Cette large étude démontre d’une part l’excellente faisabilité de l’utilisation de l’analyse de l’ADN fœtal circulant pour le dépistage des trisomies 21 et 18, mais également ses excellentes performances permettant surtout de diminuer nettement le taux de faux positif et donc le recours à un prélèvement ovulaire inutile et donc d’en optimiser les indications. Finalement, la principale limitation de cette technique est le risque d’un échec de la méthode ou d’un prélèvement insuffisamment riche en ADN fœtal pour permettre une analyse fiable.  Ce risque reste faible et semble être directement influencé par le poids maternel avec une fraction d’ADN fœtal d’autant plus importante que le volume placentaire est élevé et inversement proportionnelle au poids maternel (4).

On peut regretter que seul le dépistage des trisomies 21 et 18 ait été évaluées dans cette étude.
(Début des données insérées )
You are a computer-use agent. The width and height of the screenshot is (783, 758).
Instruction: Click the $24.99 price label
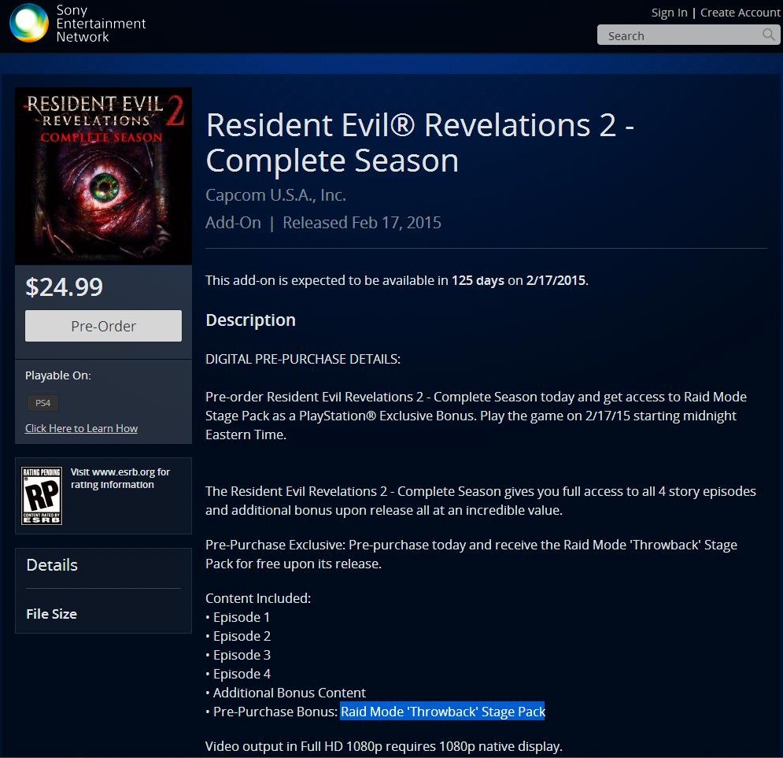tap(65, 287)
Surtout qu’initialement, la cohorte étudiée comportait 7 grossesses dont le caryotype était anormal mais avec des anomalies différentes de la trisomie 21 et 18 et que les auteurs ont exclu (dont 2 triploïdies, un syndrome de Turner et une mosaïque 45,X/47,XXX). On ne peut que s’interroger sur les performances de l’analyse de l ‘ADN fœtal circulant pour le dépistage des autres anomalies du caryotype fœtal. Surtout que cette étude montre que l’analyse de l’ADN fœtal circulant offre également de bonnes performances pour le dépistage de la trisomie 18, ce qui jusqu’ici était beaucoup plus discuté. Il est probable que l’optimisation progressive des méthodes d’analyses expliquent en partie l’amélioration de ces performances et permettent d’espérer encore plus dans un avenir proche. Enfin, le fait que seules les patientes ayant été sélectionnées par l’utilisation d’un dépistage conventionnel combinant marqueurs sériques maternels et échographie obstétricale du premier trimestre biaise potentiellement ces résultats. Mais finalement, une telle méthodologie donne une bonne illustration de ce que pourrait être l’utilisation de l’analyse de l’ADN fœtal circulant en dépistage courant de la trisomie 21 et 18, c’est à dire dans une population à faible risque d’anomalie chromosomique fœtale.

Il est encore trop tôt pour envisager l’utilisation de l’analyse de l’ADN fœtal circulant comme test diagnostique remplaçant un caryotype fœtal par biopsie trophoblastique ou amniocentèse. Mais cette étude démontre les excellentes performances de l’analyse de l’ADN fœtal circulant pour le dépistage, largement supérieures à celles des méthodes de dépistage utilisées actuellement avec un taux de détection supérieur et beaucoup moins de faux positifs. Si ces résultats doivent encore être validés par d’autres études prospectives méthodologiquement plus solides, il est aujourd’hui évident que l’utilisation des tests non invasifs représente l’avenir du dépistage de la trisomie 21 et 18. Bien évidemment, les coûts de ces techniques rendent encore l’utilisation de telles techniques inenvisageable en dépistage. Mais on ne peut  qu’imaginer que la standardisation et la diffusion de ces techniques permette rapidement d’en limiter les coûts et d’envisager leur utilisation prochaine dans notre pratique obstétricale courante.